WORK REQUEST: Reproduce the material below only from the line with "This screenshot has height=121, width=424." to the line with "At what coordinates", both included, keeping each line exact and dropping the pictures.

PROVIDED RECORDS:
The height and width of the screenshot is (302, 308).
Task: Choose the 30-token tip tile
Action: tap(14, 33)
* * *
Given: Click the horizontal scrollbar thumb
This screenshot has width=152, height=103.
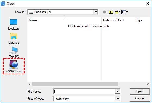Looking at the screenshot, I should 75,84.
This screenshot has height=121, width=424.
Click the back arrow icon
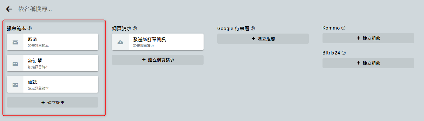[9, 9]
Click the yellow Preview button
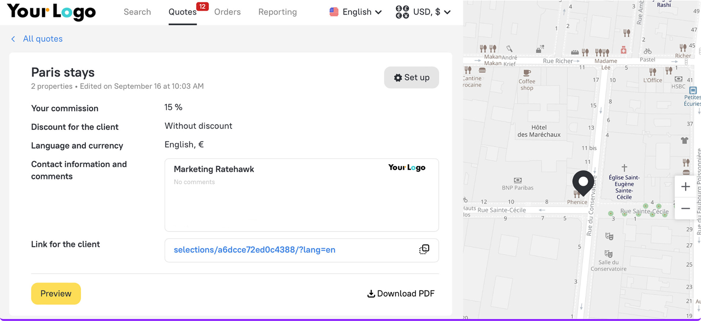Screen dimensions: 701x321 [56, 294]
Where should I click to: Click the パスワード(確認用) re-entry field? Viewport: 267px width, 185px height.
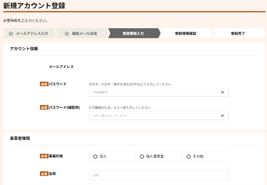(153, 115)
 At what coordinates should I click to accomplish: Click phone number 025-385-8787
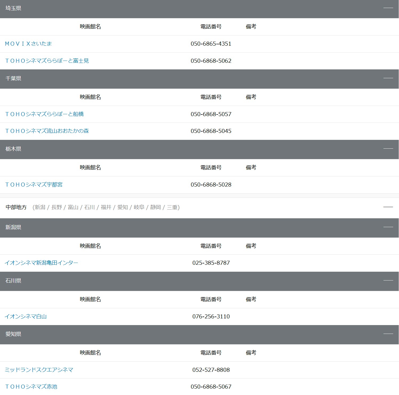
* * *
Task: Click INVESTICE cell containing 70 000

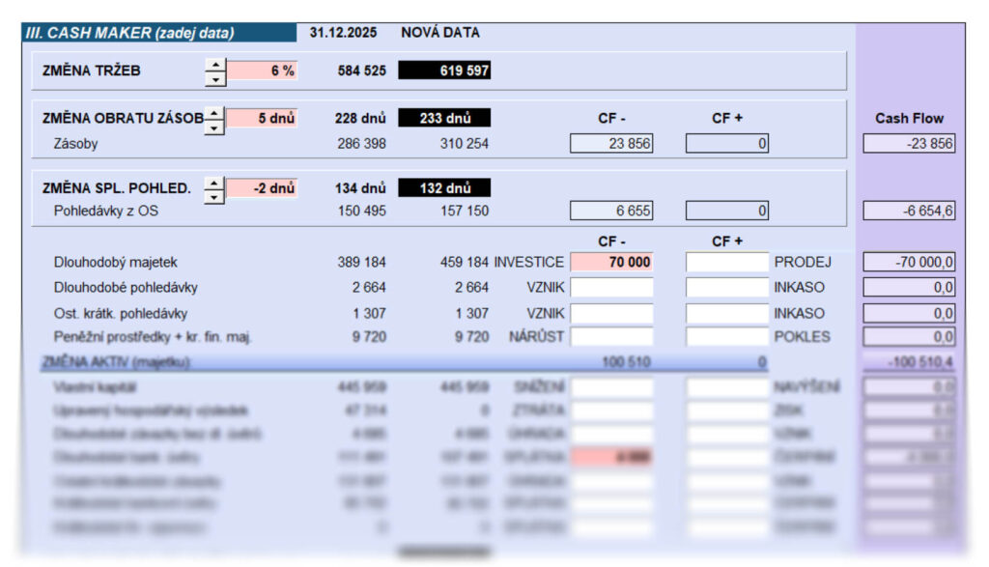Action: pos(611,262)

YOUR SOLUTION:
This screenshot has height=121, width=424.
Click the back arrow icon
[9, 9]
Click the yellow Preview button
Screen dimensions: 701x321 [56, 294]
Where should I click to: Click the パスワード(確認用) re-entry field? Viewport: 267px width, 185px height.
(153, 115)
 At what coordinates should I click to accomplish: Click phone number 025-385-8787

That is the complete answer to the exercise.